HAMP Pierre [BOURRILLON Henri, dit]

Par Michel Dreyfus, Wilhelm Drinkow

Né en 1876 à Nice (Alpes-Maritimes), mort en 1962 au Vésinet (Seine-et-Oise) ; cheminot ; syndicaliste CGT et socialiste SFIO de Paris ; écrivain ; inspecteur du travail indépendant, ingénieur au ministère de l’Armement et des Munitions, journaliste ; expulsé de la SFIO en 1927.

Fils d’un cuisinier et d’une lingère, Pierre Hamp fut apprenti pâtissier à Paris de 1891 à 1893. Il partit ensuite en Angleterre où il travailla dans de grands hôtels de 1894 à 1899. Dès son plus jeune âge, il était passionné par la lecture et avait l’ambition d’écrire : en 1893, il avait gagné le prix d’essai de l’Association philotechnique des Ternes.

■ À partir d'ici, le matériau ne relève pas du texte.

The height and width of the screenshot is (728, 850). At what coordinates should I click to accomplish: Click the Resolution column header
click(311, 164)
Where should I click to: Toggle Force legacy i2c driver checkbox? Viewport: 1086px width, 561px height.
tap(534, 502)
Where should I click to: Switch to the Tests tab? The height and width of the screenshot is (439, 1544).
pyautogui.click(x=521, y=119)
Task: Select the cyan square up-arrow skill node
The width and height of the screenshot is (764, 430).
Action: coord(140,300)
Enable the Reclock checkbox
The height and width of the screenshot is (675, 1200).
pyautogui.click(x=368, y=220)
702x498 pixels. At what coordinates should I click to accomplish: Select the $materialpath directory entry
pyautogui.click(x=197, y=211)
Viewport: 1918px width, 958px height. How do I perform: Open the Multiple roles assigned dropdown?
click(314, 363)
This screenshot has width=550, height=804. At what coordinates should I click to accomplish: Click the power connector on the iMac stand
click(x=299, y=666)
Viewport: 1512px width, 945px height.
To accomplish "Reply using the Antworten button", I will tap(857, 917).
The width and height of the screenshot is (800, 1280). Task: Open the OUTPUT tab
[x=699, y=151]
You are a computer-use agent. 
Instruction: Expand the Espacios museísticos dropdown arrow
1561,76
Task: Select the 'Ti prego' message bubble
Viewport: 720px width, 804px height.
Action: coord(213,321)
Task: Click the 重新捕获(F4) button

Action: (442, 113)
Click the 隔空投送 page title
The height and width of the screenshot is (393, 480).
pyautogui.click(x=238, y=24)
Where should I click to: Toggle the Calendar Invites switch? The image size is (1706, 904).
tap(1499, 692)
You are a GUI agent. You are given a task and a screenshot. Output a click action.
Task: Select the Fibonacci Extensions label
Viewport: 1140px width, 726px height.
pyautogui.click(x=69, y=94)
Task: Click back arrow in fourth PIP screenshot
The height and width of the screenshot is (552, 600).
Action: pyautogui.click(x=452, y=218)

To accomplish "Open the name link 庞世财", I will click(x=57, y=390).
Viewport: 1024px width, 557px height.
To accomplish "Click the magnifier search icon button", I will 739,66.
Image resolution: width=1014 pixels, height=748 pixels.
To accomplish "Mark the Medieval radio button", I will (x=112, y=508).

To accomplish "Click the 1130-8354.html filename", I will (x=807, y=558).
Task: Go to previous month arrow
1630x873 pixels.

Il revint à Paris en 1900 pour entrer à l’Université populaire de Belleville créée l’année précédente et y fut accepté comme premier étudiant interne résidant. Jean Schlumberger, un des fondateurs de cette Université, estima plus tard que Pierre Hamp avait été « notre plus belle réussite ». Le contexte politique, et notamment les remous de l’affaire Dreyfus, hâtèrent son engagement politique : après avoir sympathisé avec l’anarchisme, il se rapprocha du mouvement socialiste, prit contact avec Charles Péguy, fondateur des Cahiers de la Quinzaine, rencontra Léon Blum* et Jean Jaurès*, et se lia aussi au groupe de l’Union pour la Vérité.

Il quitta l’Université populaire de Belleville en 1902 pour commencer une carrière à la Compagnie des chemins de fer du Nord qu’il termina en 1908 comme chef de gare (des marchandises) à Boulogne-sur-Mer. Entre-temps, il avait adhéré en 1906 à la SFIO ainsi qu’au syndicat CGT des cheminots et il revendiqua fièrement plus tard le fait d’avoir été le seul sous-chef de gare syndiqué à la Compagnie des chemins de fer du Nord. En 1908, il passa l’examen d’ingénieur civil et s’engagea comme inspecteur du travail indépendant.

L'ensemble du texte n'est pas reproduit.